TRY IT ▸ Look below for the line that has "This screenshot has height=695, width=863.". Set down the lines from there through the line that has "Task: Select PHP counter mode", exactly as written.

···

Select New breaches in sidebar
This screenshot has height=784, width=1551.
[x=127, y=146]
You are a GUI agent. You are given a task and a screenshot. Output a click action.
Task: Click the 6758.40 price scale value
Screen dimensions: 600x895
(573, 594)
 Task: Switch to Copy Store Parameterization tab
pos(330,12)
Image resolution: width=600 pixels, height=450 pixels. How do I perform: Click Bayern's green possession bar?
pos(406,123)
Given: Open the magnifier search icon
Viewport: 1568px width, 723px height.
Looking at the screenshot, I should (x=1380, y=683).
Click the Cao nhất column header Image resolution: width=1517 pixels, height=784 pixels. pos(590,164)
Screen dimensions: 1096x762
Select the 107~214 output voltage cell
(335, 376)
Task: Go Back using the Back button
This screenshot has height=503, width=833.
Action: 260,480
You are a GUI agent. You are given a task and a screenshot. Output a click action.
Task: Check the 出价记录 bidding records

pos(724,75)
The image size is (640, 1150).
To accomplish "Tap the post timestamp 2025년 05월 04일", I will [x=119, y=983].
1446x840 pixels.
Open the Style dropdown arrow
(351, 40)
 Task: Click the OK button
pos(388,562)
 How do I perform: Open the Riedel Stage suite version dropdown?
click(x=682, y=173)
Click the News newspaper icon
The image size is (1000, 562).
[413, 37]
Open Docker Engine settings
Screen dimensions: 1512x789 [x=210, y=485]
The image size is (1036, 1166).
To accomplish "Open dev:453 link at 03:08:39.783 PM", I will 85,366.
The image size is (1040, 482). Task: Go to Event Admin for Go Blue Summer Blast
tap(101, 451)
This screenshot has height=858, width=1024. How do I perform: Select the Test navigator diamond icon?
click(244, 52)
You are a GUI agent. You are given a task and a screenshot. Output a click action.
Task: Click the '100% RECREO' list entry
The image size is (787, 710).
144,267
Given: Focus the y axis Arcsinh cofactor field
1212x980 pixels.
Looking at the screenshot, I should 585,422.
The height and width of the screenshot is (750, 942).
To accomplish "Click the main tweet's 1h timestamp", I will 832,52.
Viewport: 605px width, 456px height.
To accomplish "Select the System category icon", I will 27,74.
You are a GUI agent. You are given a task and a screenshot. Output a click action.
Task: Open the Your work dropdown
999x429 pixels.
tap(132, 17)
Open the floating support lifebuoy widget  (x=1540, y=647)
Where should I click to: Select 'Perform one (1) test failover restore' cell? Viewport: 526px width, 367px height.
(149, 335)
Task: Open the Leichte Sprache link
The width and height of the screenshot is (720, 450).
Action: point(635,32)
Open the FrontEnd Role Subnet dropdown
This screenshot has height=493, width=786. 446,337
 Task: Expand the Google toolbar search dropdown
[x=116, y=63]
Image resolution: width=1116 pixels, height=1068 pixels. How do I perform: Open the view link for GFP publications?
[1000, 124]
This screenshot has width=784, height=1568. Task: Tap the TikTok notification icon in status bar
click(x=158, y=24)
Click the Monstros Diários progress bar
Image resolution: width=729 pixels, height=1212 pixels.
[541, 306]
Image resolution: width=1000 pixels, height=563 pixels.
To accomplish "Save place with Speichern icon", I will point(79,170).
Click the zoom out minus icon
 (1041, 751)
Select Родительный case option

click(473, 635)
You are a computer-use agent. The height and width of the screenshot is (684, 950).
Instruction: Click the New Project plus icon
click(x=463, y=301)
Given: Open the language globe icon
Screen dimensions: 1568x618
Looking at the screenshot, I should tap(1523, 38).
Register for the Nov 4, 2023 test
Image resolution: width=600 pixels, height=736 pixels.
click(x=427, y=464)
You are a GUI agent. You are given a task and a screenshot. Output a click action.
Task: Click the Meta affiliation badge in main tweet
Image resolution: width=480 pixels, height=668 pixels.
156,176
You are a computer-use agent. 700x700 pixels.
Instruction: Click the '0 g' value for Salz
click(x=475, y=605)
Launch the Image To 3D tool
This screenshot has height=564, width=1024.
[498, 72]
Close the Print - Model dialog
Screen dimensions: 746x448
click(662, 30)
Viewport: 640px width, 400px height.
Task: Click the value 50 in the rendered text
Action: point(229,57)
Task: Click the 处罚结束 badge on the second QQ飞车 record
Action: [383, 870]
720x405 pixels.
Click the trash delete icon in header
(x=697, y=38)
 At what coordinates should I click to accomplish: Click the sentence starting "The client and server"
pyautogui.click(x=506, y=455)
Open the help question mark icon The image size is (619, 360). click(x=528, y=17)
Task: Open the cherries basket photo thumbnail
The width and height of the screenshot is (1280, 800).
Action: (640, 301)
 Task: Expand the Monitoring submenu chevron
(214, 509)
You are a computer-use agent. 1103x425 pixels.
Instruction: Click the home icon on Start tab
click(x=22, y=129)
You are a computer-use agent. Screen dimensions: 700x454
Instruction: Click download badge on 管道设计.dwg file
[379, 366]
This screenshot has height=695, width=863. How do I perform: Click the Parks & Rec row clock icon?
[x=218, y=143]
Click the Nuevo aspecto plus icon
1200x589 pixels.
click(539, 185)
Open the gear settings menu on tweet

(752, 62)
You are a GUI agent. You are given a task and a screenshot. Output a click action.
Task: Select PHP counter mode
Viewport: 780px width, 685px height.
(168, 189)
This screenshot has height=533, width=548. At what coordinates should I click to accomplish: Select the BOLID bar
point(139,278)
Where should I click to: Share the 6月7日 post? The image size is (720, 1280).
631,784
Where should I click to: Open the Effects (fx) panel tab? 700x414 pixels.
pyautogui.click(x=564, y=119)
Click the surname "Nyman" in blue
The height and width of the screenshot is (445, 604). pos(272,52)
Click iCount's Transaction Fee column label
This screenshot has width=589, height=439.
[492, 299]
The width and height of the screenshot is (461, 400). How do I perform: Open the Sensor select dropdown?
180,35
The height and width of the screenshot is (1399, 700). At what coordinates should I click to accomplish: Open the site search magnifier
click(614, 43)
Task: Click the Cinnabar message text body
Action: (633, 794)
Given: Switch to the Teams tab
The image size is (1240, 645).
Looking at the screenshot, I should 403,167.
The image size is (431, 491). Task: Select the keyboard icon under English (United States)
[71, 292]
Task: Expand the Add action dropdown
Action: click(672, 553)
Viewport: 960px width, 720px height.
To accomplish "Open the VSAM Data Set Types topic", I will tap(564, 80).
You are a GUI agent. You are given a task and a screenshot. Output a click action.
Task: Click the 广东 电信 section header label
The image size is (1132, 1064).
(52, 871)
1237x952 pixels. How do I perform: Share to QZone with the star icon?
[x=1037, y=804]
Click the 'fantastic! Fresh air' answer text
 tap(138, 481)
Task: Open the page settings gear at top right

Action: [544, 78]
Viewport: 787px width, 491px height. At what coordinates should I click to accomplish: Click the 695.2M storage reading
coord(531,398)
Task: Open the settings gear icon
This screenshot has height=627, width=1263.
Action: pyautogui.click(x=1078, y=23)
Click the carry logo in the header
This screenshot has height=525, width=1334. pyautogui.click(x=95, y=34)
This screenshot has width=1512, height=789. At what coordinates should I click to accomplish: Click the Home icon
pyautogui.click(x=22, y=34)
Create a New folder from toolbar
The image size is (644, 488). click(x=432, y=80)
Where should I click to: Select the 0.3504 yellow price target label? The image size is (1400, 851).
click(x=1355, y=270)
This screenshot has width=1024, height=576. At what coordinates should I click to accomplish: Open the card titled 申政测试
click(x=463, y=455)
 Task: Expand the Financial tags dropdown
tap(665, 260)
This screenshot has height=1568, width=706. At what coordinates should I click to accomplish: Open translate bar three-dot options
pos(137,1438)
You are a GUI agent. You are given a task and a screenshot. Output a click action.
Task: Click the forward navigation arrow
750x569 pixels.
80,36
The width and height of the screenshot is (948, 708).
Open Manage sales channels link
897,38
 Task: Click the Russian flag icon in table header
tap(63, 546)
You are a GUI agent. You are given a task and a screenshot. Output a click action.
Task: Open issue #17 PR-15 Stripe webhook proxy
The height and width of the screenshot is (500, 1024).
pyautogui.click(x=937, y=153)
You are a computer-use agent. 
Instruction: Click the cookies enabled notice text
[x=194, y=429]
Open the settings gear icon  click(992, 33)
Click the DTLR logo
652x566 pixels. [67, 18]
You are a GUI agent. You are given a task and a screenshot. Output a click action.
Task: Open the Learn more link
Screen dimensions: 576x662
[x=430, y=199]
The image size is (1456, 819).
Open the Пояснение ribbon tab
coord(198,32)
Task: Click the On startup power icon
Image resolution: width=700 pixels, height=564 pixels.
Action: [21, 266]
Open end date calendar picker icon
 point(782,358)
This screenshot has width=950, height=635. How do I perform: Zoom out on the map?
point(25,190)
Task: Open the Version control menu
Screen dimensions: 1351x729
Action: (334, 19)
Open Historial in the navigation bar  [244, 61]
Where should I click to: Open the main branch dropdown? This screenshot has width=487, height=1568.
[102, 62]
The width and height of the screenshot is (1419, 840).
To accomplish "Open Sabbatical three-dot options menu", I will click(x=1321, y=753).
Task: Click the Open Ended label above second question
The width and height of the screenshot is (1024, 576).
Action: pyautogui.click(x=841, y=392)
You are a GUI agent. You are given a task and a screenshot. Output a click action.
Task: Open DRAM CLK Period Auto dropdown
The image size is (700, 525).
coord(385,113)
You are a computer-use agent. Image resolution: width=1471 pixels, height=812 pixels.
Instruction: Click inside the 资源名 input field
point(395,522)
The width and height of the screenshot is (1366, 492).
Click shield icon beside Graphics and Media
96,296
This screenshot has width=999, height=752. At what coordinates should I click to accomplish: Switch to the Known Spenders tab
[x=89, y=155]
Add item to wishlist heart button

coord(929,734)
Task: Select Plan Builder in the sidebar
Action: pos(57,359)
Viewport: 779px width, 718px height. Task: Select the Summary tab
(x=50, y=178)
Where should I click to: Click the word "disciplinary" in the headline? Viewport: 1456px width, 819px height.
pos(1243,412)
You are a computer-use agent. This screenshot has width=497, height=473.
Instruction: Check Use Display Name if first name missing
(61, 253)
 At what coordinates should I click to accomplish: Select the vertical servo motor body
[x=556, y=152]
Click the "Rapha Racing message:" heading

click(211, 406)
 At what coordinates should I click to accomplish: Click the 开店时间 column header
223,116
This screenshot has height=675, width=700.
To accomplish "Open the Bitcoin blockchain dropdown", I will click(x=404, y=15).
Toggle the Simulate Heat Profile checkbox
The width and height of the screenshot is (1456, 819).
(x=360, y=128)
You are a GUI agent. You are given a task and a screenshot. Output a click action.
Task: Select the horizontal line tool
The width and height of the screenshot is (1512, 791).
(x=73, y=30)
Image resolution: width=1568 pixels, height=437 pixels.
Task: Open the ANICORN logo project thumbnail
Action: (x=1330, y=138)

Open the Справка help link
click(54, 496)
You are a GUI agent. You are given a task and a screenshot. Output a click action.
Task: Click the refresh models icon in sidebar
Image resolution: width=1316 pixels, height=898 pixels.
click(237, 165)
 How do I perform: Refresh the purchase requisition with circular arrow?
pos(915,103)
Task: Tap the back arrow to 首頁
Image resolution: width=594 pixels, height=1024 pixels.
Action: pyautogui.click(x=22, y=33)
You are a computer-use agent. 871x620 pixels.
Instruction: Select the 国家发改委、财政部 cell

···

RESULT ▸
This screenshot has height=695, width=863. How do I perform: Click the Parks & Rec row clock icon?
[x=218, y=143]
Click the Nuevo aspecto plus icon
1200x589 pixels.
click(539, 185)
Open the gear settings menu on tweet

(752, 62)
You are a GUI agent. You are given a task and a screenshot. Output a click action.
Task: Select PHP counter mode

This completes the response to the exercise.